Advisers split on Rangers tax case ruling

THE DUST has yet to settle for many following the Court of Session’s ruling that Rangers FC’s use of Employee Benefits Trusts did not work and therefore taxable, with consensus among advisers thus far proving elusive.

Last week, the court held the corporate entity which formerly housed Rangers, now in liquidation (oldco), had run a contrived EBT structure between 2001 and 2010 to pay £47.65m to players and staff in tax-free loans.

Jolyon Maugham QC of Devereux Chambers has produced a detailed three-part blog outlining his opinion that the Court of Session’s ruling is wrong. The crux, Maugham argues, lies in when the player or employee has ownership over the cash they have received.

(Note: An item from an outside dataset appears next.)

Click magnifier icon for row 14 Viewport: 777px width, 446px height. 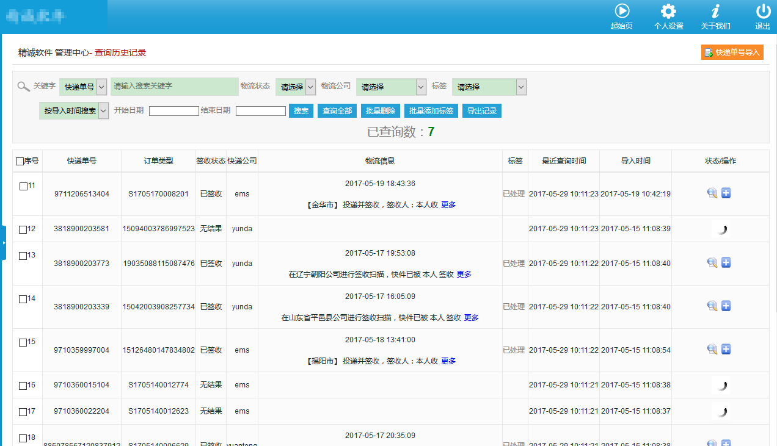pos(712,306)
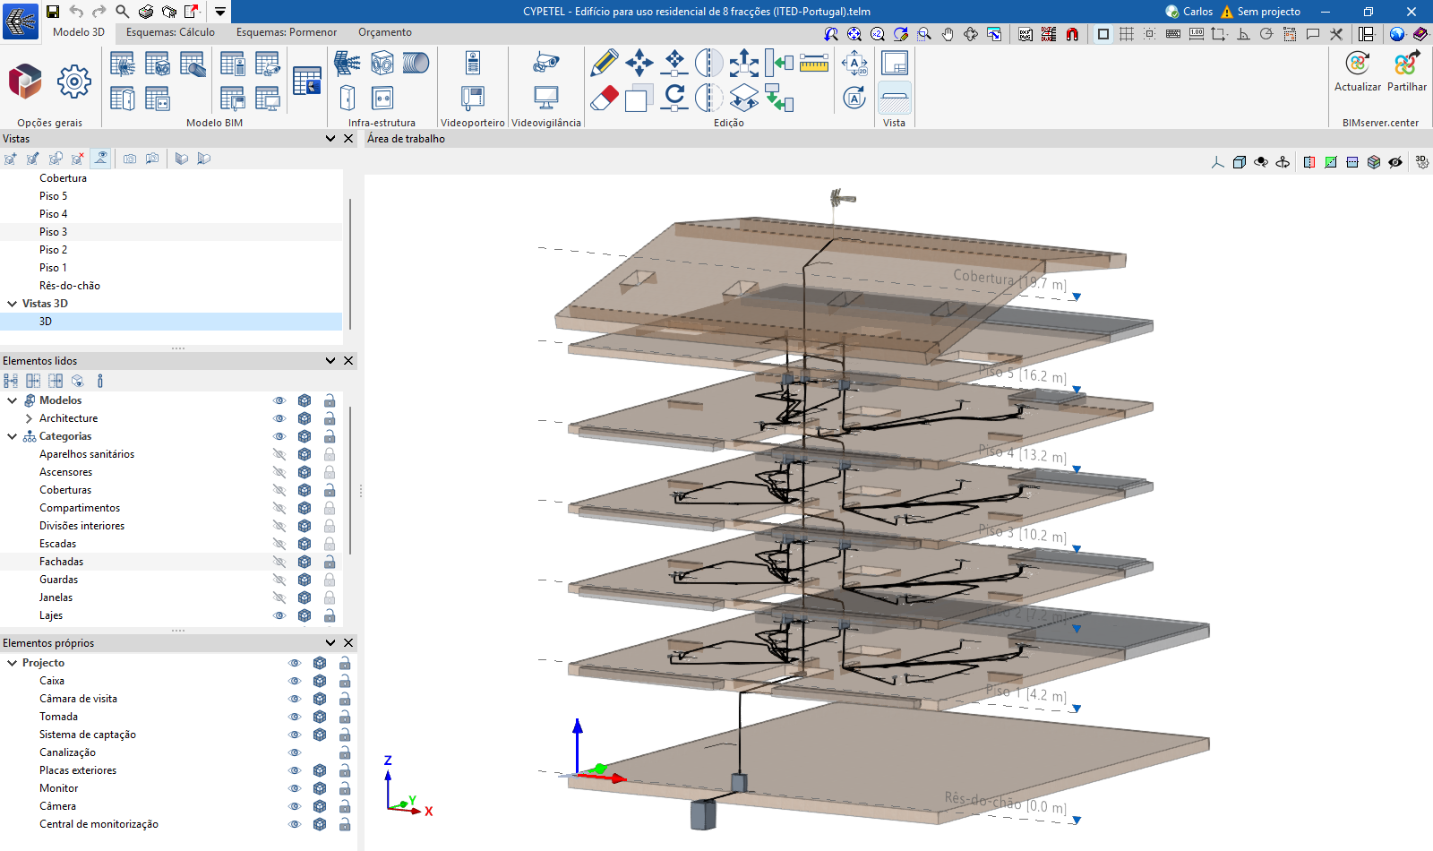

The fact the monies were loaned to the players and staff rather muddies these waters given the cash could technically be recalled to the trusts.

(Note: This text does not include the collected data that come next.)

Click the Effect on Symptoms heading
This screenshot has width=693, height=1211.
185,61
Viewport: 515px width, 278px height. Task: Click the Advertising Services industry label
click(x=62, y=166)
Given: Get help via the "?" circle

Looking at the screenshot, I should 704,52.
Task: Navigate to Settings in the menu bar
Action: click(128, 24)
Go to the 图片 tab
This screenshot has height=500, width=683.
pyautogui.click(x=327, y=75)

“We are taxed on our actual pay – and not on what we might have been paid had we negotiated a different package with our employer,” Maugham adds. “We are free (at least if we do it right) to agree with our employer a package that involves us getting less stuff that does give rise to a tax liability (for example, pay) and more stuff that doesn’t give rise to a tax liability (for example, child-care vouchers or pension contributions). And if we make that choice then we pay (the lower) tax on our actual pay package rather than (the higher) tax on what we might have negotiated. I’m not sure that the Court of Session fully appreciates this.”

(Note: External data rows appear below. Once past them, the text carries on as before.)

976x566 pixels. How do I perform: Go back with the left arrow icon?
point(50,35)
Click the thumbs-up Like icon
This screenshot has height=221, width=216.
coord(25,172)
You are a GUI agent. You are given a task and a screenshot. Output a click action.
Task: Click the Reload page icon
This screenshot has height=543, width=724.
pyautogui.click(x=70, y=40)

Tax justice campaigner Richard Murphy disagrees, though. He argues the Rangers players and managers all agreed to work for the club.

“They did not do so with gratuitous intent,” he wrote in his blog. “Nor did they do so with any expectation that the sums they would be rewarded with would be discretionary… The truth is that everyone working for Rangers knew three things: The first was that they would be paid; the second was they knew how much they would be paid: and the third was that however the EBT was structured these obligations would be honoured.”

Regardless of the rights and wrongs of the ruling, advisers do agree the consequences are significant for those operating EBTs.

“Unless it is overturned in the Supreme Court, it essentially blows out all EBTs and EFRBS,” Rebus Investment Solutions head of client relations Martin Taylor told Accountancy Age. “In simple terms, the court now says that the technical arguments approved by the commissioners and the tribunal in those cases should have been dismissed by an overriding ‘substance over form’ argument. Most firms selling EBT and EFRB structures used very detailed and well-reasoned counsel’s opinions.”

Pinsent Masons tax director Paul Noble agreed, noting HMRC will use the ruling to settle with EBT users, with accelerated payment notices and follower notices likely to be called upon.

“The basis of the decision was not the result of a small technicality: rather, the judges’ interpretation that ‘common sense’ should prevail and money received as a result of employee services should be taxable,” he told the firm’s Out-law blog.